*EXERCISE REQUIREMENTS:* Update the passage about the Back to the Future role, starting at "I got the role" and ending at "done wrong more.", and write that stretch out again with "the original actor" changed to "the first actor".

My new agents in the latter part of the ‘80s were fine people. But I found that up and beyond the call of duty, the aggressive agents that work for you as a manager should is a rare thing. I luckily still would get support roles in majors, and some leads in indies. But the meatier roles were usually in live theater. I also fell into a job that afforded me to work as an actor, and pay the bills for about 13 years at Universal Studios. Playing iconic Hollywood funny men, Stanley Laurel, Charlie Chaplin, and Groucho Marx. While there, I fell into the opportunity to be the photo double (I was told) for the role of George McFly in the sequels of Back to the Future.
I went to meet the assistant directors, who then sent me to casting, sent me to make up department for mold taking to make the fittings for the prosthetics for George’s different age looks.
Photographs by: Ralph Nelson
It's obvious the cult series of the film Back to the Future has crossed many generations of film viewers. How did you obtain the role in Back to the future 2 and 3? (Back to the Future trilogy are my favorite movies of all time)
I got the role because the original actor butted heads with the producers and they couldn’t come to a mutual agreement. I was cast in the eleventh hour before production needed George McFly on set. Because the production had me in heavy prosthetics to resemble the original actor, cut in with close-ups of him, they fooled most of the public to think that there was no change in actor for the role. Of course, the original actor sued and settled out of court to get paid. It’s unfortunate that both the actor and the producers still seem to have an unending battle over who got done wrong more.
Tom
For me, the Back to the Future films helped me get my health insurance for that year, which helped cover expenses for my 2nd son’s birth. Michael J Fox’s, Tom Wilson’s, and my son were all born within a few weeks of each other during the production of Back to the Future II.

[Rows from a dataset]
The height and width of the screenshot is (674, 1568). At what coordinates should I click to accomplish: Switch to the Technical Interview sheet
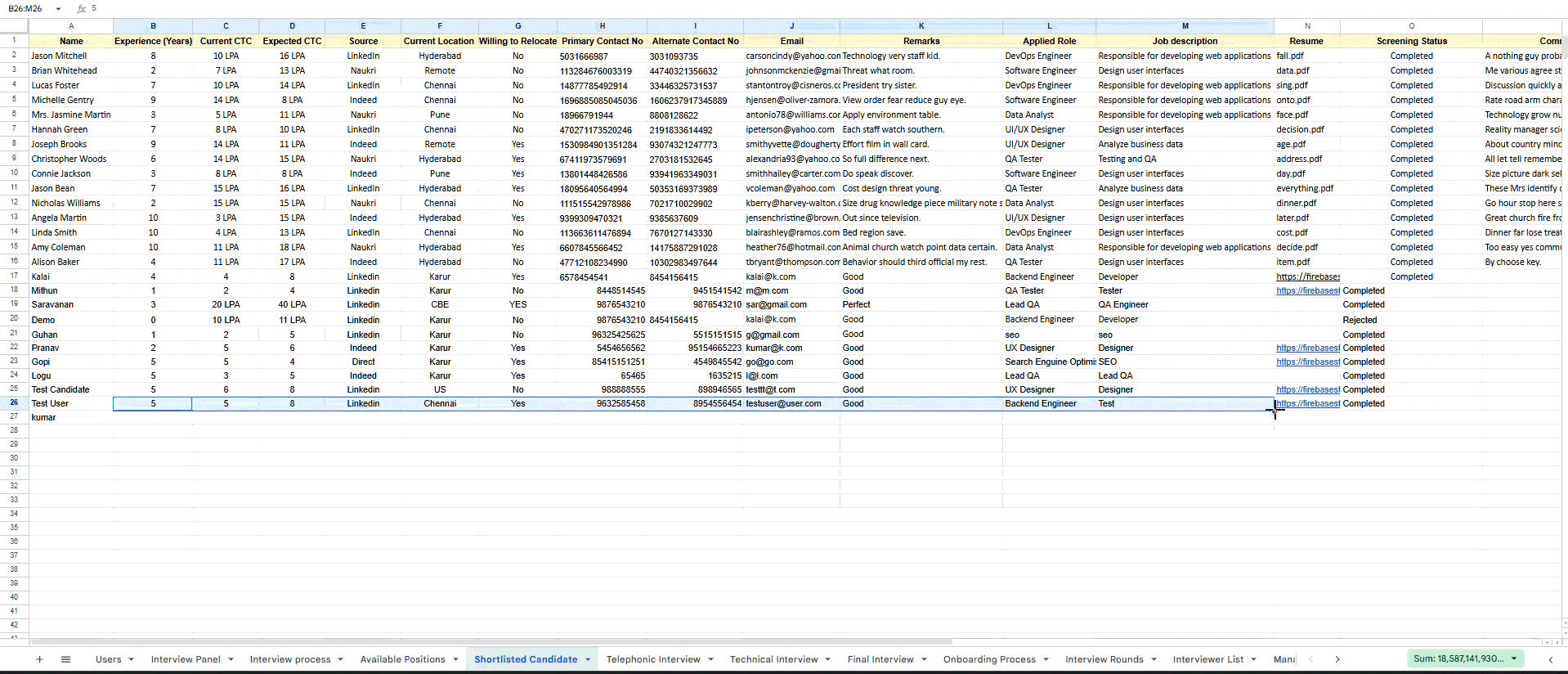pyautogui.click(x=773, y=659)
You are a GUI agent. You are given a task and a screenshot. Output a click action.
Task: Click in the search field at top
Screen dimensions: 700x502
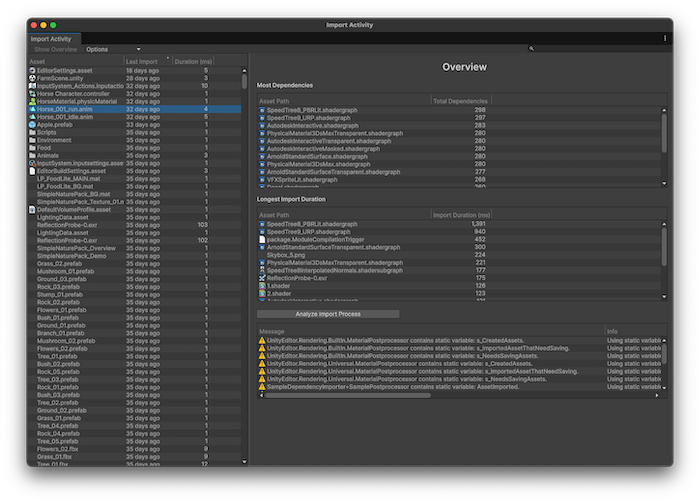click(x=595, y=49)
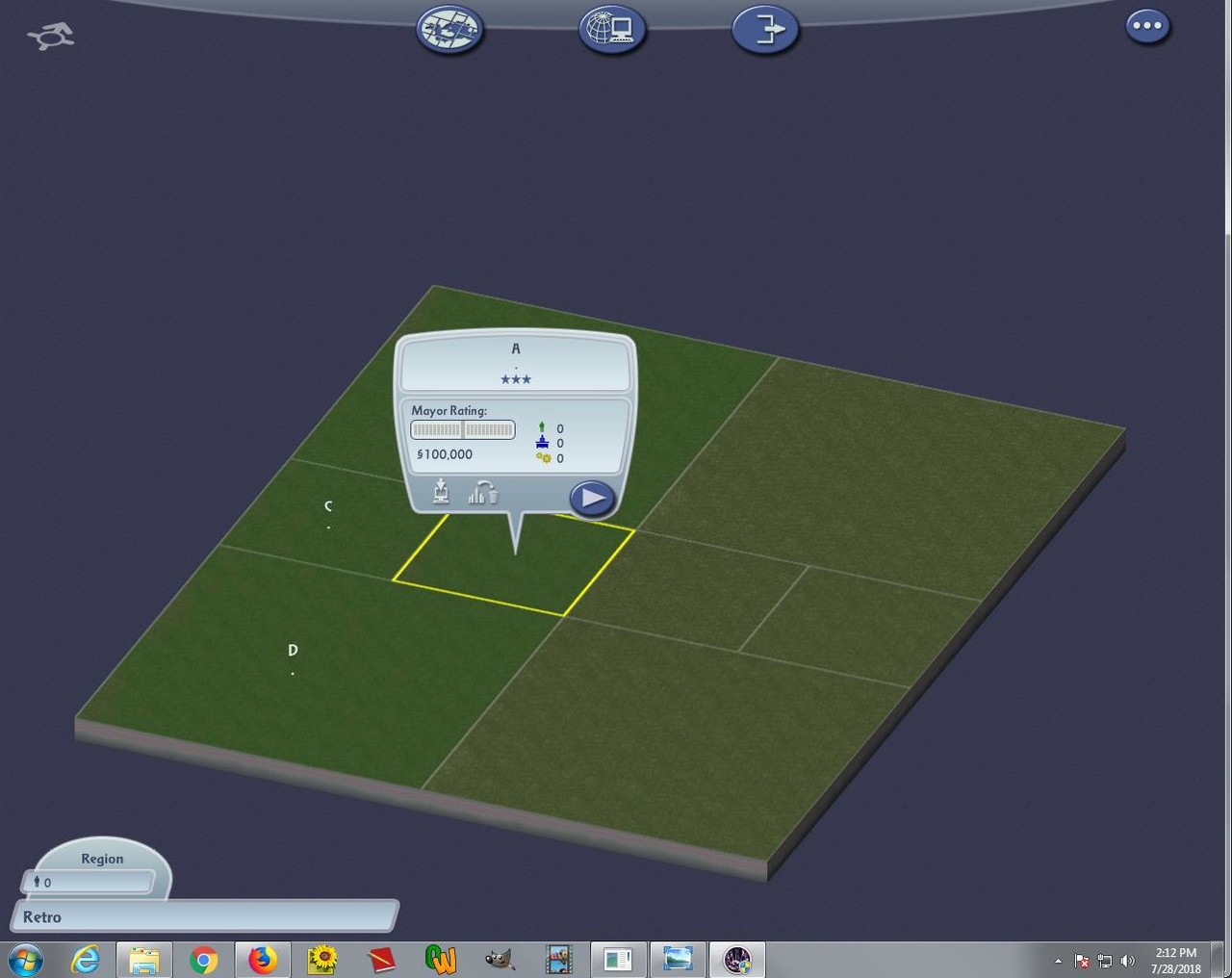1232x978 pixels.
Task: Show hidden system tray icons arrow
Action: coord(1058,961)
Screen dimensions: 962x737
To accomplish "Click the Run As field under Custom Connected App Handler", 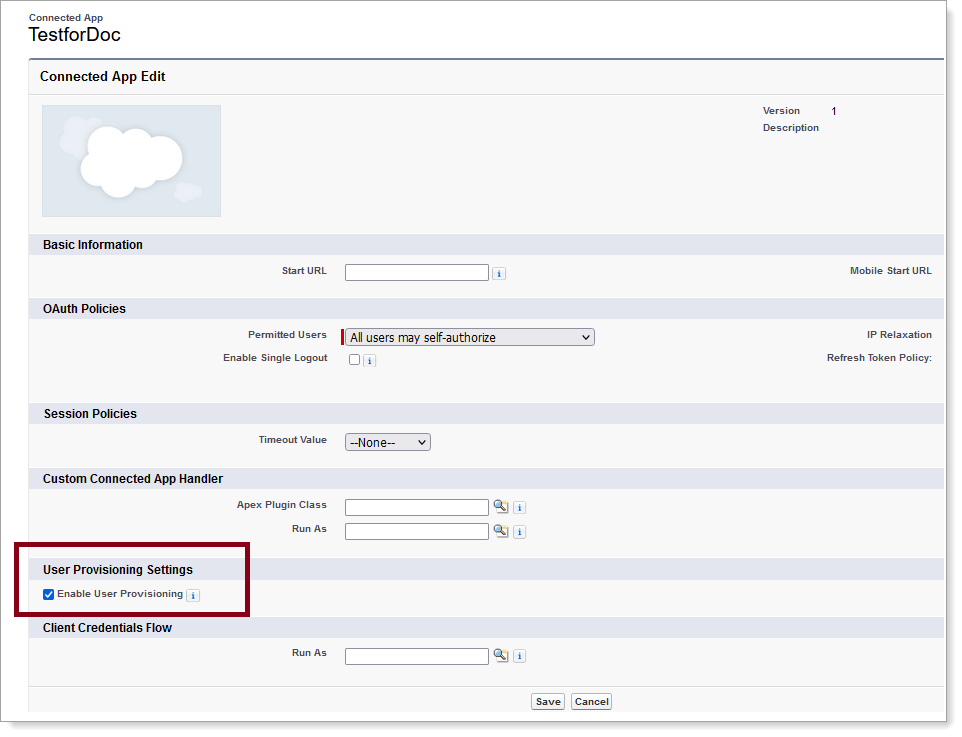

*RESPONSE TO THIS TASK:*
I got the role because the first actor butted heads with the producers and they couldn’t come to a mutual agreement. I was cast in the eleventh hour before production needed George McFly on set. Because the production had me in heavy prosthetics to resemble the first actor, cut in with close-ups of him, they fooled most of the public to think that there was no change in actor for the role. Of course, the first actor sued and settled out of court to get paid. It’s unfortunate that both the actor and the producers still seem to have an unending battle over who got done wrong more.